[Supplied records]

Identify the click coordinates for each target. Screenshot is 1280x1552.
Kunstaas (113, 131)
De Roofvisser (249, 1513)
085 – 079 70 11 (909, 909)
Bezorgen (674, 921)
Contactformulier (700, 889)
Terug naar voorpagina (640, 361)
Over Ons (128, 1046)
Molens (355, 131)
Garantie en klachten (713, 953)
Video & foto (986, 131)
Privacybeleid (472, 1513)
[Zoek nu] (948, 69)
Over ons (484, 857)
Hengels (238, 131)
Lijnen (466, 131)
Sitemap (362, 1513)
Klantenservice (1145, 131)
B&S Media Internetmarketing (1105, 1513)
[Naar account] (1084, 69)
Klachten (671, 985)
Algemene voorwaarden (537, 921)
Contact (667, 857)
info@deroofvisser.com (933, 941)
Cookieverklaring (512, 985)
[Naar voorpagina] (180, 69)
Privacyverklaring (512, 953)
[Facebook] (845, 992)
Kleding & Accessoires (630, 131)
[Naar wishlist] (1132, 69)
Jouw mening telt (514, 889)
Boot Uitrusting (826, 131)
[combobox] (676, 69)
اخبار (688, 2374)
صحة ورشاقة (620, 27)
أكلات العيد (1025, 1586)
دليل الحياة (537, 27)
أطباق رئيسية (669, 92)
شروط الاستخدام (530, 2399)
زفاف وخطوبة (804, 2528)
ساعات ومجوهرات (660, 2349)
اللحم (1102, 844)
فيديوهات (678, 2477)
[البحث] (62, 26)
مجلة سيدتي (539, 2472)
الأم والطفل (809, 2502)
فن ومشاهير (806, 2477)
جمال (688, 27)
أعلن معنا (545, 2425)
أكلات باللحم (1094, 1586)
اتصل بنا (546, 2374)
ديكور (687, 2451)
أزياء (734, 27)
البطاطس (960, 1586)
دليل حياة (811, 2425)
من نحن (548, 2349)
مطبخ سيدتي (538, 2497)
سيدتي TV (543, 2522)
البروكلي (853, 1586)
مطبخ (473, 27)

[/Supplied records]

Task brief | The entries above need to be transcribed with no differences at all.

Worked solution |
Identify the click coordinates for each target. Screenshot is 1280x1552.
Kunstaas (113, 131)
De Roofvisser (249, 1513)
085 – 079 70 11 (909, 909)
Bezorgen (674, 921)
Contactformulier (700, 889)
Terug naar voorpagina (640, 361)
Over Ons (128, 1046)
Molens (355, 131)
Garantie en klachten (713, 953)
Video & foto (986, 131)
Privacybeleid (472, 1513)
[Zoek nu] (948, 69)
Over ons (484, 857)
Hengels (238, 131)
Lijnen (466, 131)
Sitemap (362, 1513)
Klantenservice (1145, 131)
B&S Media Internetmarketing (1105, 1513)
[Naar account] (1084, 69)
Klachten (671, 985)
Algemene voorwaarden (537, 921)
Contact (667, 857)
info@deroofvisser.com (933, 941)
Cookieverklaring (512, 985)
[Naar voorpagina] (180, 69)
Privacyverklaring (512, 953)
[Facebook] (845, 992)
Kleding & Accessoires (630, 131)
[Naar wishlist] (1132, 69)
Jouw mening telt (514, 889)
Boot Uitrusting (826, 131)
[combobox] (676, 69)
اخبار (688, 2374)
صحة ورشاقة (620, 27)
أكلات العيد (1025, 1586)
دليل الحياة (537, 27)
أطباق رئيسية (669, 92)
شروط الاستخدام (530, 2399)
زفاف وخطوبة (804, 2528)
ساعات ومجوهرات (660, 2349)
اللحم (1102, 844)
فيديوهات (678, 2477)
[البحث] (62, 26)
مجلة سيدتي (539, 2472)
الأم والطفل (809, 2502)
فن ومشاهير (806, 2477)
جمال (688, 27)
أعلن معنا (545, 2425)
أكلات باللحم (1094, 1586)
اتصل بنا (546, 2374)
ديكور (687, 2451)
أزياء (734, 27)
البطاطس (960, 1586)
دليل حياة (811, 2425)
من نحن (548, 2349)
مطبخ سيدتي (538, 2497)
سيدتي TV (543, 2522)
البروكلي (853, 1586)
مطبخ (473, 27)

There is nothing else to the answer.